Colorado Üniversitesi dergi koleksiyonu geliştirilmesinde daha etkin ve verimli kararlar alınabilmesi için 2001 yılında akademisyenler ve mezun öğrencilere anket uygulamıştır. Ankette koleksiyon hakkındaki sorulara ek olarak, kullanıcıların elektronik dergiler hakkındaki düşünceleri, kullanım özellikleri ve kullanımlarını etkileyebilecek diğer faktörler ile ilgili bilgiler elde edilmesini sağlayacak sorulara da yer verilmiştir. Örneğin ankette akademisyenlerin elektronik dergilere erişimde tercih ettikleri yollar sorulmuştur. Sonuçta akademisyenlerin büyük bir çoğunluğunun (%65.2) OPAC üzerinden sağlanan bağlantılarla elektronik dergilere erişmeyi tercih ettikleri anlaşılmaktadır. Elektronik dergilere erişimde tercih edilen diğer yollar ise sırasıyla; konu listesi (%58.8), alfabetik liste (%55.5) ve veritabanı (%39.4) aracılığıyla erişim seçenekleridir. Akademisyenlerin %70’i birden fazla seçenek işaretleyerek farklı erişim yollarının olması gerektiğini belirtmişlerdir. Araştırmadan elde edilen önemli bir diğer bulgu ise, akademisyenlerin %51.2’sinin elektronik dergileri kullanırken hiç bir sorunla karşılaşmamalarıdır. Ankete katılanlardan %40’ı ise “bazen” teknik problemlerle karşılaştığını ifade etmişlerdir (Cochenour ve Moothart, 2003).
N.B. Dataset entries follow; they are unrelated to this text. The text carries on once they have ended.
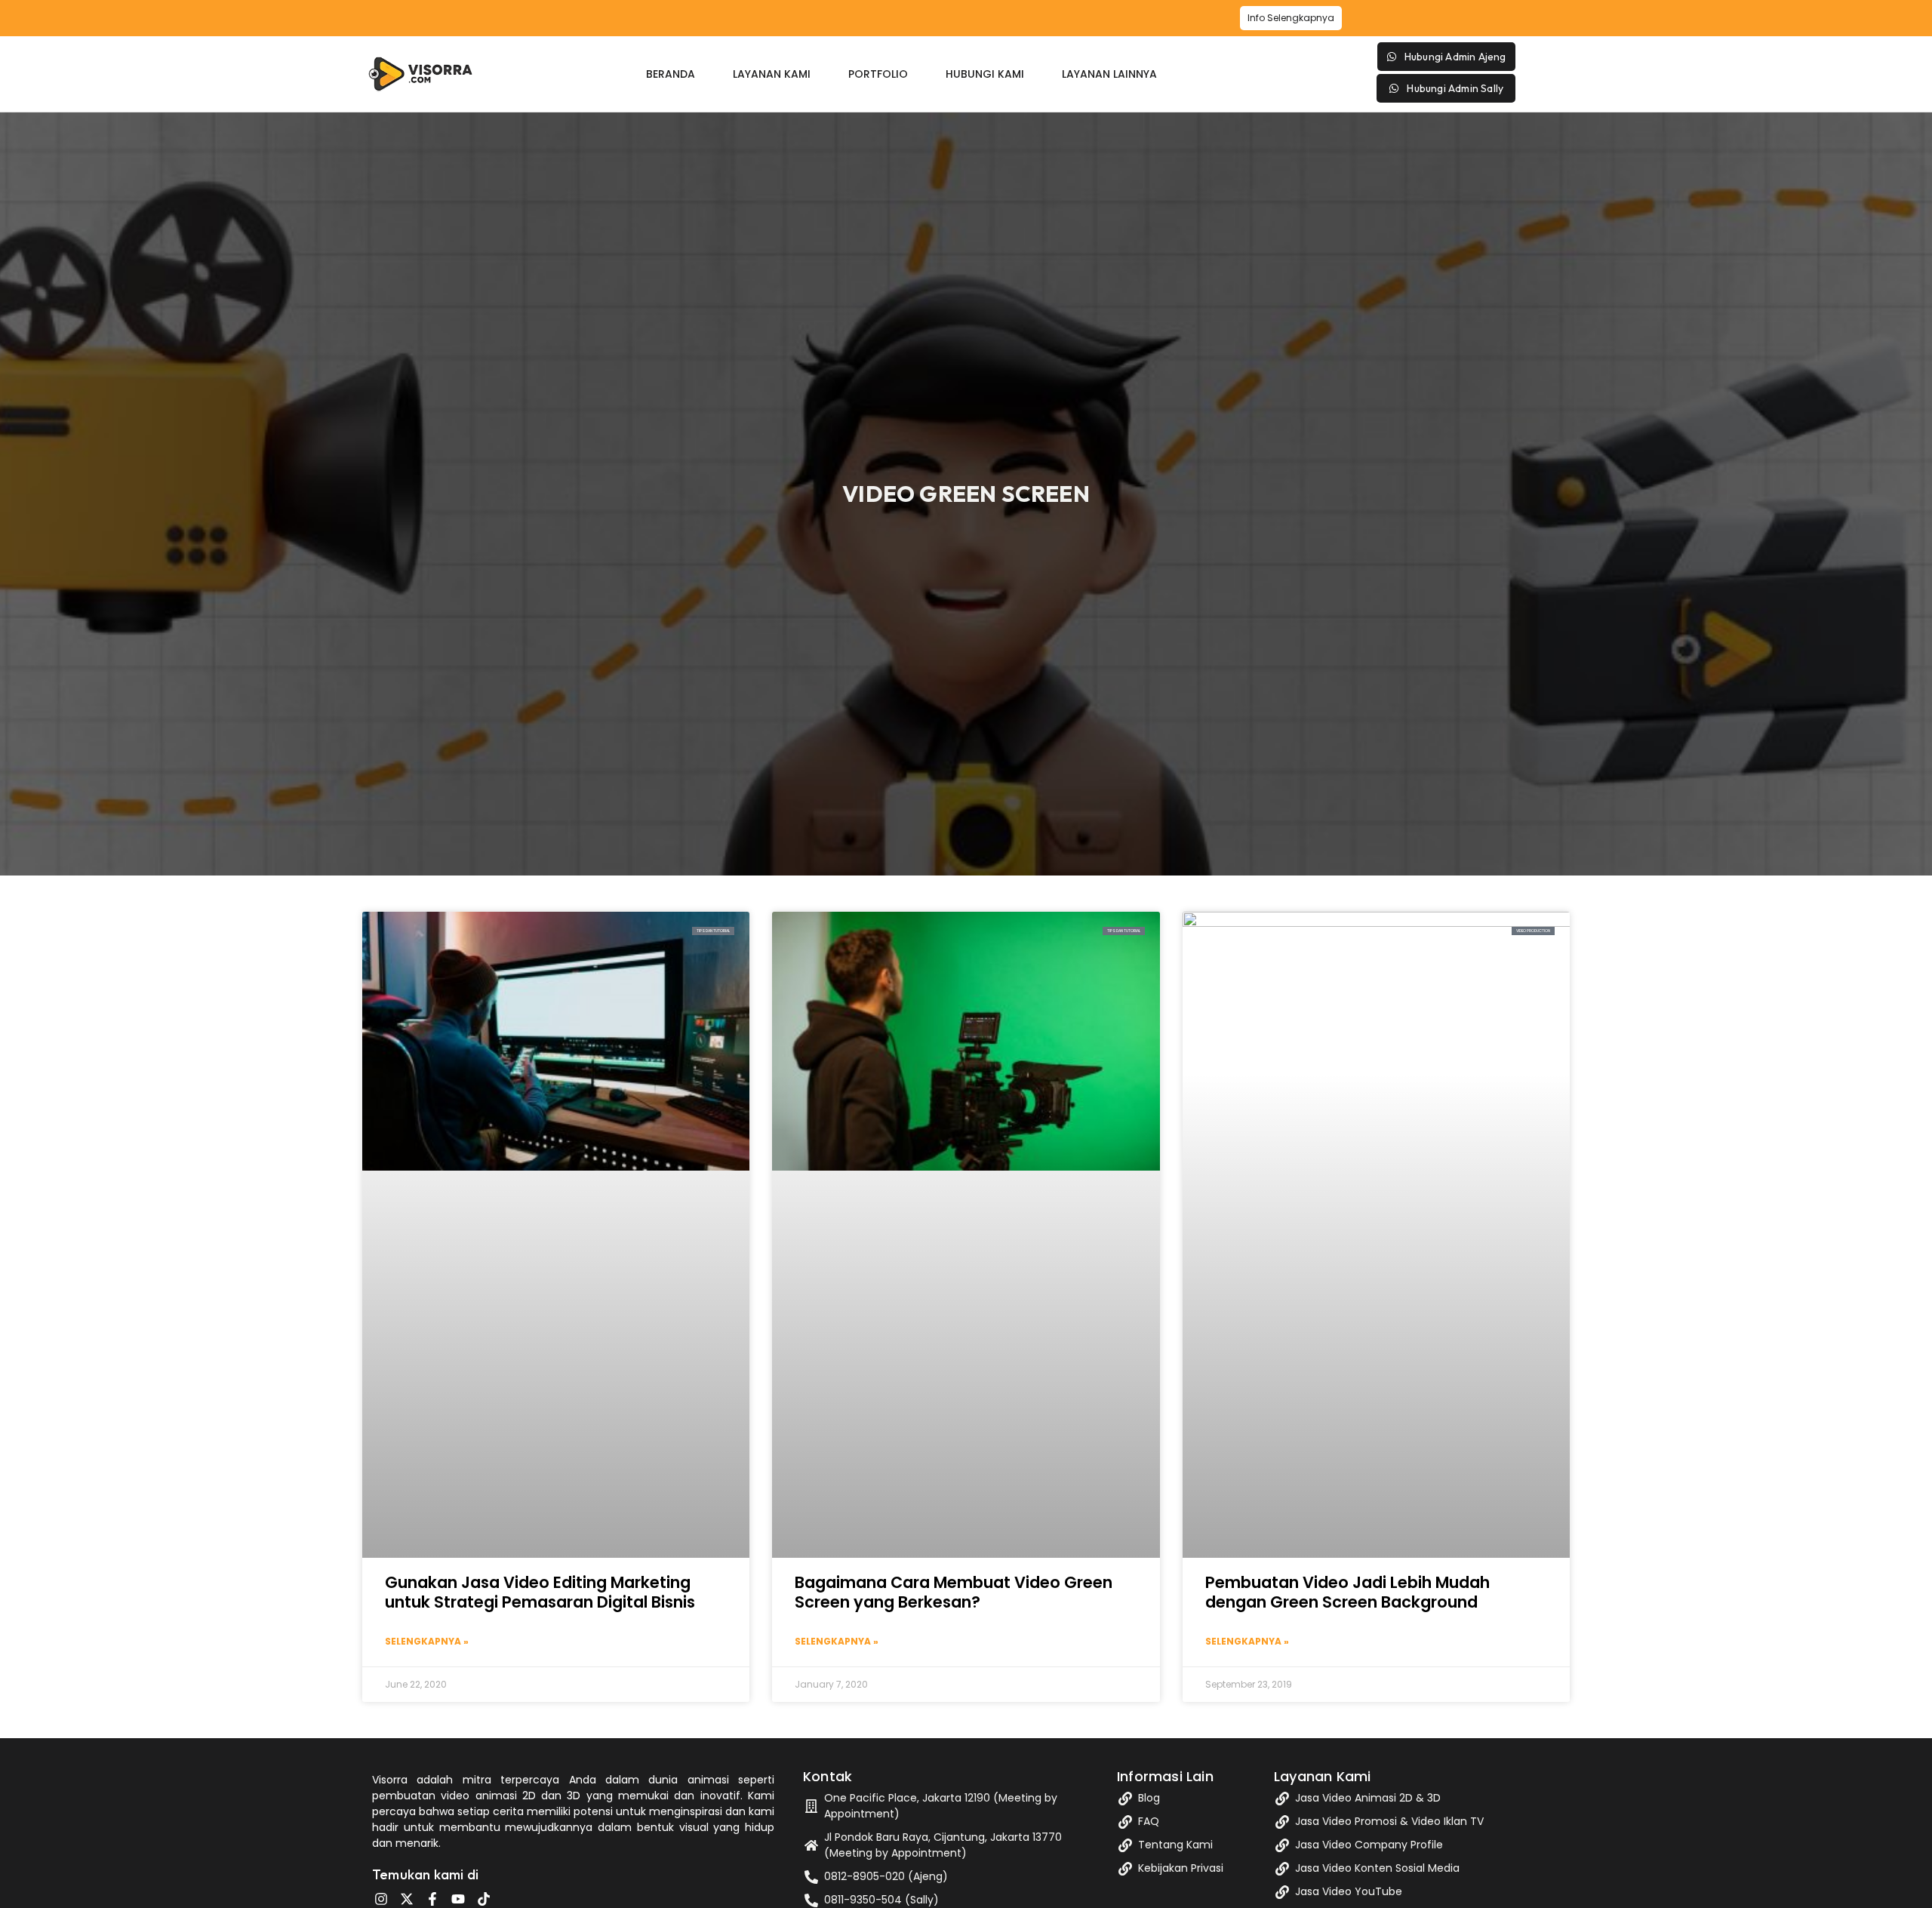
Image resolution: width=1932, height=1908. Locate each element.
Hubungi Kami (985, 74)
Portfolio (878, 74)
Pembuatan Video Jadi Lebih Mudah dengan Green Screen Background (1347, 1591)
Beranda (670, 74)
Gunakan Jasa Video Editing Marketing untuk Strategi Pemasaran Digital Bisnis (540, 1591)
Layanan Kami (772, 74)
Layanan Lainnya (1109, 74)
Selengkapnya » (427, 1641)
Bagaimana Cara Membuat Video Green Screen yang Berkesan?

Elektronik dergilerin ilk çıktığı yıllardan bugünlere gelindiğinde, yapılan çok sayıda araştırmadan akademisyenlerin elektronik dergi kullanımının hızla arttığı daha net anlaşımaktadır. King, Tenopir, Montgomery ve Aerni (2003) üç farklı üniversite de akademisyenlerin elektronik dergi okuma alışkanlıklarını incelemişler ve önemli verilere ulaşmışlardır. Akademisyenlerin “Erken Evrede” kütüphaneden basılı dergi kullanımı %99.1 iken “Gelişmiş Evreye” gelindiğinde bu oran 12.7’ye düşmüş olduğu bu araştırma ile saptanmıştır. Buna karşılık kütüphanenin abone olduğu elektronik dergilerin ve makalelerin kullanımı “Erken Evrede” %0.9 iken “Gelişmiş Evrede” %83.7’ye çıkmıştır. Son yıllarda yapılan benzer çalışmalar da bu bulguları destelemektedir. Örneğin Bar-Ilan ve Fink (2005) ve Woo (2005) akademisyenlere her iki formatta da dergi sunulduğunda %85’e yakınının elektronik dergileri tercih ettiklerini saptamışlardır. Bu da günümüzde akademisyenlerin büyük bir çoğunluğunun elektronik dergileri kullandığını ve benimsediğini göstermektedir.